Available data:
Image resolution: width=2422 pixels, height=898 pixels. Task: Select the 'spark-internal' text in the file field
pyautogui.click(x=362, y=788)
* * *
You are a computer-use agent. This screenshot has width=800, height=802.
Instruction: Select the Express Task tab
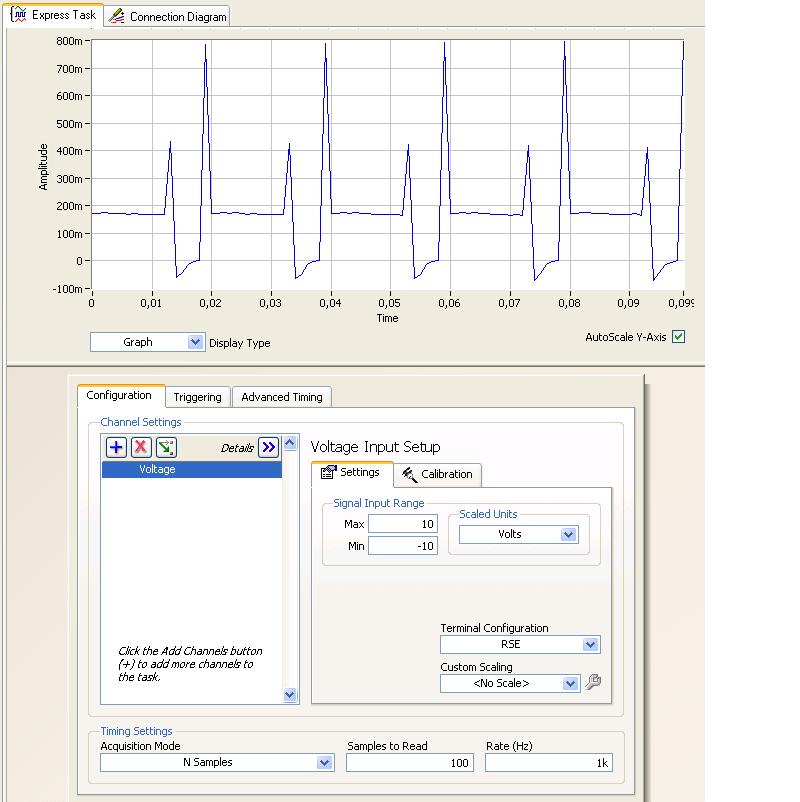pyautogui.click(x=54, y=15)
...
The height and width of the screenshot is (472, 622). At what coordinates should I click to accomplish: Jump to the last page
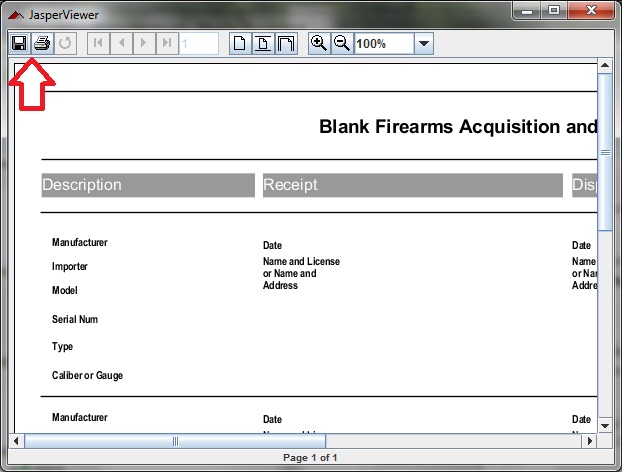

Work required:
Bring together all lines from the listing that contain the word "screenshot".

Output for this task:
You are a computer-use agent. This screenshot has width=800, height=802.
The height and width of the screenshot is (472, 622). At what coordinates should I click to accomplish: Jump to the last page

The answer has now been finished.